GOAL OF THE EXERCISE = Print exactly the lines from the one containing "The height and" through the last line of the records below, both included, and nothing else; omit any pictures.

[[ INPUT DATA open ]]

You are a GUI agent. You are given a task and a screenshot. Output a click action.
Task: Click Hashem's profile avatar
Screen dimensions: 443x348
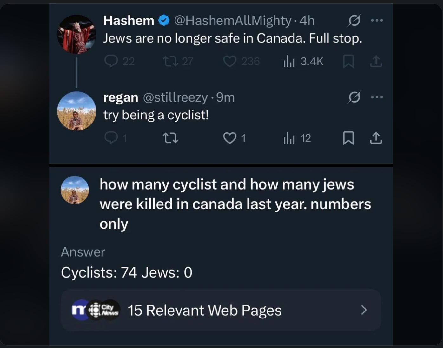(x=76, y=34)
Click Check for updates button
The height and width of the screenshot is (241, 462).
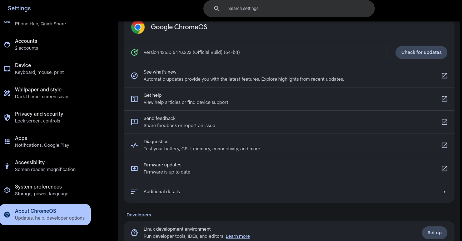tap(421, 52)
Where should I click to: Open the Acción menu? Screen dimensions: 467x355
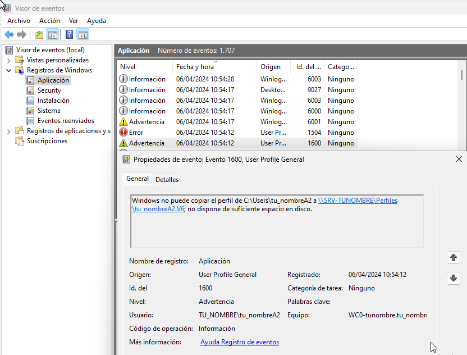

[[ INPUT DATA closed ]]

YOUR SOLUTION =
The height and width of the screenshot is (241, 462).
tap(421, 52)
Where should I click to: Open the Acción menu? Screen dimensions: 467x355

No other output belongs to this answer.